It’s not too late: Five summer classes or camps for kids in Lake Highlands

There are parents who have the summer planned — vacation this week, camp the next, art classes followed by learning an instrument or a foreign language. Others of us are less prepared and find that despite our best intentions when summer started, the kids are doing very little that is productive, unless you count the teen educating the preteen on the exact formula of a Law and Order episode or how to handle the heat of a whole bag of Takis for breakfast (at noon) or somehow making every towel in the home disappear.

They will probably say they are just fine with the status quo. Don’t listen. Make them do something — we will all be better for it.
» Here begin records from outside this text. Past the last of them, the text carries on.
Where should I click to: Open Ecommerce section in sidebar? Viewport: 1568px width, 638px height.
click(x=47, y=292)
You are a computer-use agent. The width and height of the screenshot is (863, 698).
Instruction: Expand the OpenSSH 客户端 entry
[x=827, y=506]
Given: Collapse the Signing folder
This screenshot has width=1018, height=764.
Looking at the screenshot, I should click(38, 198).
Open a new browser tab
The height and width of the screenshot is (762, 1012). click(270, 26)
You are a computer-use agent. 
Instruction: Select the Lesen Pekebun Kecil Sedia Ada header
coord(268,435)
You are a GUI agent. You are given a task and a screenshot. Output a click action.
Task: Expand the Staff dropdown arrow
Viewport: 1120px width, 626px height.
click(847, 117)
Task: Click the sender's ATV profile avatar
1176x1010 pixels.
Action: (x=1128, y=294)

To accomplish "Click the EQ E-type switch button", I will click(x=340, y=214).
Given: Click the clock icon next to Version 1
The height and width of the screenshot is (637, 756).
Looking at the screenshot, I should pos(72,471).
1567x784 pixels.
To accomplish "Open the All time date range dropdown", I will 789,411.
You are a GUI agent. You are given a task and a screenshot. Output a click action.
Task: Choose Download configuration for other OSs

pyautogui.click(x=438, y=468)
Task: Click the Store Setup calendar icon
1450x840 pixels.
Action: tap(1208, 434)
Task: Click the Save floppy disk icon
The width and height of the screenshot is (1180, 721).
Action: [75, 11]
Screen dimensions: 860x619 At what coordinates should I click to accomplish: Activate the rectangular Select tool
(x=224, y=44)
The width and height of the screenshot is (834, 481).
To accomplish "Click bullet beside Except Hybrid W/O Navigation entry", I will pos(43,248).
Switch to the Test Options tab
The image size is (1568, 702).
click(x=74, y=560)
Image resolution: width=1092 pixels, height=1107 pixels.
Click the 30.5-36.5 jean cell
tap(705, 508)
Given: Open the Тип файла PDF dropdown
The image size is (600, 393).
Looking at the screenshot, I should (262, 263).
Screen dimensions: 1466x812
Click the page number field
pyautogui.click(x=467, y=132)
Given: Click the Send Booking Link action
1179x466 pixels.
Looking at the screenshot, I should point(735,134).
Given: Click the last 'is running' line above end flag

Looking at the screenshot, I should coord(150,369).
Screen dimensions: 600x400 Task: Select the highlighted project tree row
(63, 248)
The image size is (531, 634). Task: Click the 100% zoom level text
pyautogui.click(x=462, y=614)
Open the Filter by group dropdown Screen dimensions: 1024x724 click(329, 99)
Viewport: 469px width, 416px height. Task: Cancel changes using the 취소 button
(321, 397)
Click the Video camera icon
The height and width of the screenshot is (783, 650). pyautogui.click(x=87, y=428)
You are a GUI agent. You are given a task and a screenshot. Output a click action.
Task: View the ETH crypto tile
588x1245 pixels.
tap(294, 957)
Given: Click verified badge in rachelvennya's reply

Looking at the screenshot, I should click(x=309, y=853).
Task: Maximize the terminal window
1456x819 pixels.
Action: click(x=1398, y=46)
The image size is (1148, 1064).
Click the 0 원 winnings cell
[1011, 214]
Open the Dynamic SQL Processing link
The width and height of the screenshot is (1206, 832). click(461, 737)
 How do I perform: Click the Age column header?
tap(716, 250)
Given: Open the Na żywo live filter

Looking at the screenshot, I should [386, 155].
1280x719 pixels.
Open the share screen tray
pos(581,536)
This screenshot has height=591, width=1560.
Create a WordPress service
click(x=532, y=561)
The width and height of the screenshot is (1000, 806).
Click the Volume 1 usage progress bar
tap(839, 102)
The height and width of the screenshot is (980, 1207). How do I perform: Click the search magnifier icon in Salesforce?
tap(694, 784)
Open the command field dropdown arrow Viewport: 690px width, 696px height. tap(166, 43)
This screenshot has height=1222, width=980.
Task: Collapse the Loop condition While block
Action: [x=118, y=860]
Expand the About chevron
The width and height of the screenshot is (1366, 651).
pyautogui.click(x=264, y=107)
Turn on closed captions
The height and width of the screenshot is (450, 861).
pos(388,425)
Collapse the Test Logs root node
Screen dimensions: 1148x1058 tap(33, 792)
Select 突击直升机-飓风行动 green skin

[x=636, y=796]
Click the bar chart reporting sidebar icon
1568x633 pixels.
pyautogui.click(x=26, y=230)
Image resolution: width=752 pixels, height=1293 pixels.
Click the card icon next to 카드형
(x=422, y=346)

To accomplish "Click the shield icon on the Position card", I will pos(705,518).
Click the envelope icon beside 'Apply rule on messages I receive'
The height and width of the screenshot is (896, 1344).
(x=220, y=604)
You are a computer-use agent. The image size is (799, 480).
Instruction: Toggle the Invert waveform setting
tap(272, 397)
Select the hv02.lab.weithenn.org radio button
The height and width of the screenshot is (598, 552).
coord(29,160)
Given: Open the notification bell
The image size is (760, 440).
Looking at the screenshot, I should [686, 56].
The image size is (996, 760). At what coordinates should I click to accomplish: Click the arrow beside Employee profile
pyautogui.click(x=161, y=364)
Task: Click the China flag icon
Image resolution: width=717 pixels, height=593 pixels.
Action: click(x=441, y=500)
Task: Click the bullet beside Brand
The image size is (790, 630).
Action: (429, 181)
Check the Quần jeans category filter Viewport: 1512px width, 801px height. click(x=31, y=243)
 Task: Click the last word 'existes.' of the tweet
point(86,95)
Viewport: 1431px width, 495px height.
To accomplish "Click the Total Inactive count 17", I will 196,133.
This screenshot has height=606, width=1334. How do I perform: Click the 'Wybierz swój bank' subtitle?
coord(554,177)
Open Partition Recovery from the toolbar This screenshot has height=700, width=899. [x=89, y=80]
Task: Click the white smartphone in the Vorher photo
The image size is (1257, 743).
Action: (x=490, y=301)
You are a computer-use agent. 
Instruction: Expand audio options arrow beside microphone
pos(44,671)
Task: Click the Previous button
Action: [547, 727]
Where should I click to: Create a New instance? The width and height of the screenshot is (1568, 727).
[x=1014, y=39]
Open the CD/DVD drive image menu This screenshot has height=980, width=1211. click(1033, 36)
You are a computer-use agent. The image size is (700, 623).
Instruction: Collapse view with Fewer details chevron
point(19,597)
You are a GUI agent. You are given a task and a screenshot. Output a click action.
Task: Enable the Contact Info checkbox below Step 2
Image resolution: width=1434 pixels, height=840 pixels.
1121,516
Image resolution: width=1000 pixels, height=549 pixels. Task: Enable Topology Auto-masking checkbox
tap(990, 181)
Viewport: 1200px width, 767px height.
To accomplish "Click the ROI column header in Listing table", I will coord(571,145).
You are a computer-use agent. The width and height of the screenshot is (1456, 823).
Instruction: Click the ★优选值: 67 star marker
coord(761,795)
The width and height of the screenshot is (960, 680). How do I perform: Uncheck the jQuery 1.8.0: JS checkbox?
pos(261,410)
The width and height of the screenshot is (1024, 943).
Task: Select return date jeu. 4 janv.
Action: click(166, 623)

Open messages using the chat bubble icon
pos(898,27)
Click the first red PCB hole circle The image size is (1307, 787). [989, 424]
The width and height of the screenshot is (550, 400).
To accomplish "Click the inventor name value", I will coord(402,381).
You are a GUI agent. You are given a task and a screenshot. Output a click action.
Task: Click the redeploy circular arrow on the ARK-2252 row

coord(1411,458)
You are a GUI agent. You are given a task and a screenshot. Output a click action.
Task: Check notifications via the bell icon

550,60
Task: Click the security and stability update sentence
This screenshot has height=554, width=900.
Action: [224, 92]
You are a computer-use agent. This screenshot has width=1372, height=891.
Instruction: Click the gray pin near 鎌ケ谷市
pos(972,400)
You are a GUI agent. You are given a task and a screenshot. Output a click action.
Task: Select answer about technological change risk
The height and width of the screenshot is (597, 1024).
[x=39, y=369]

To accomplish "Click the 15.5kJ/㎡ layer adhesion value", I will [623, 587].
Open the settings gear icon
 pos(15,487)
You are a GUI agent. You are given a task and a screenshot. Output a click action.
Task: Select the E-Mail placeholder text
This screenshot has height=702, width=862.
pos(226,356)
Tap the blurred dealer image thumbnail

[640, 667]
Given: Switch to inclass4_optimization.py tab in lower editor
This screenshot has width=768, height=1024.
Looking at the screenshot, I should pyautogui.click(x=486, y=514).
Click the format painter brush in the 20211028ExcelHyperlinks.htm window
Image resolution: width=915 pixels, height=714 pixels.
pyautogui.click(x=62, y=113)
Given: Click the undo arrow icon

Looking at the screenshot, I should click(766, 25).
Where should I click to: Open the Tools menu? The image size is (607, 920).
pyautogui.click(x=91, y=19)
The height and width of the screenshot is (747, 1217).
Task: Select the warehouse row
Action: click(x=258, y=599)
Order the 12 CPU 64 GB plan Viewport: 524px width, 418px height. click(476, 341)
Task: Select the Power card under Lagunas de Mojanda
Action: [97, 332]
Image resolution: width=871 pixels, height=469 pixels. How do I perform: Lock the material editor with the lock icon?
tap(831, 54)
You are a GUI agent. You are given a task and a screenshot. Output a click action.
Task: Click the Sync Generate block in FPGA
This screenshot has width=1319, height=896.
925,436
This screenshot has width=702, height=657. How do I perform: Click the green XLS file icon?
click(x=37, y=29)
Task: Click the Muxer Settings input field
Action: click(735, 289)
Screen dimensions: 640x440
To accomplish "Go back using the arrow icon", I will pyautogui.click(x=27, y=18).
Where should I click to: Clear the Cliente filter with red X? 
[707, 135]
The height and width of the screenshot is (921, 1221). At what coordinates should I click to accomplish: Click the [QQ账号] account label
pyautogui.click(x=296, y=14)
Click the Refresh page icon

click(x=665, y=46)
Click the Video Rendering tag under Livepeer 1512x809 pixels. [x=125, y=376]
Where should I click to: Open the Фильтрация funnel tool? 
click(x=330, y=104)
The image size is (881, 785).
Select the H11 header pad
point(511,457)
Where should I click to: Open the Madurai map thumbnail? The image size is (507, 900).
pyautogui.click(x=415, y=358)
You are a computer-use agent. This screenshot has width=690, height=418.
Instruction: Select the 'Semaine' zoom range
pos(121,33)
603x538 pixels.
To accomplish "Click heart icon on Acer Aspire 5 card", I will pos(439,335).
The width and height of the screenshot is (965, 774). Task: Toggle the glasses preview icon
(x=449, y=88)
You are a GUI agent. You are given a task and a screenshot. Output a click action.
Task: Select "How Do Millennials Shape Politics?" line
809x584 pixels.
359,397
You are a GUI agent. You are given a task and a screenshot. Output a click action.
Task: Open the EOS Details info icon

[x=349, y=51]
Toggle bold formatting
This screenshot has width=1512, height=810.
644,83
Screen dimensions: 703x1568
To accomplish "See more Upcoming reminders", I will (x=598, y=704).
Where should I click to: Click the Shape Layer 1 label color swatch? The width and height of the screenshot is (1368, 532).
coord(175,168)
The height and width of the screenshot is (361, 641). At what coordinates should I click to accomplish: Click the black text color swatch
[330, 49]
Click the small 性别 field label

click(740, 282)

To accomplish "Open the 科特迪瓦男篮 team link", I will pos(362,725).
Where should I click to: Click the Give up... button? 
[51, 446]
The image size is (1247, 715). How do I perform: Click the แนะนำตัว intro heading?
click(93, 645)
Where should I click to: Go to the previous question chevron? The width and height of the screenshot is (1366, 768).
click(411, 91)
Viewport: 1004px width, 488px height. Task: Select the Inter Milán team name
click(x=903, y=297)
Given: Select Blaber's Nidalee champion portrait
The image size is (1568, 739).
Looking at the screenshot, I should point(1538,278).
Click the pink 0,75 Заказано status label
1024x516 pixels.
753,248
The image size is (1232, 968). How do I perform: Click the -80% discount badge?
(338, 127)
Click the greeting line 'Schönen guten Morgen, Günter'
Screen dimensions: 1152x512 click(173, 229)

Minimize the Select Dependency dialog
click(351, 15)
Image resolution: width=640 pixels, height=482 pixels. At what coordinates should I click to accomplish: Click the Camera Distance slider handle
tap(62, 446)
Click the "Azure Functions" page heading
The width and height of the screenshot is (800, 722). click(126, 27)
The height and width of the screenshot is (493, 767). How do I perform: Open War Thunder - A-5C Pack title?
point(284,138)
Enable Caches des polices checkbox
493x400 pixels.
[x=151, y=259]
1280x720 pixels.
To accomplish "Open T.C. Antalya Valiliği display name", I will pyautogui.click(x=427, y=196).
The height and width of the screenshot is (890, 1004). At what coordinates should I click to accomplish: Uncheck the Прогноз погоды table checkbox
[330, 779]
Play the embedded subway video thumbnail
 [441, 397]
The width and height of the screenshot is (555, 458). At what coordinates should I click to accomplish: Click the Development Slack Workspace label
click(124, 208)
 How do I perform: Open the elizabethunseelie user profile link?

From Scribbles via Instagram

Steve Jobs dropped out of college before designing the Macintosh computer, but he continued to take classes that interested him. One such class? Calligraphy. Jobs told people it largely influenced the look of the Mac. Lake Highlands Advocate reader Meghan Coates offers Camp Scribbles, which teaches calligraphy, card making and stationery and kids’ crafts. Beginner classes in July still have space. Daily workshops last four hours, Monday-Thursday, and are held in the home. A week runs $200 and includes all supplies, lettering guides and snacks. More details are available by emailing scribbleslettering@gmail.com.  Registration and detailed description of camp here.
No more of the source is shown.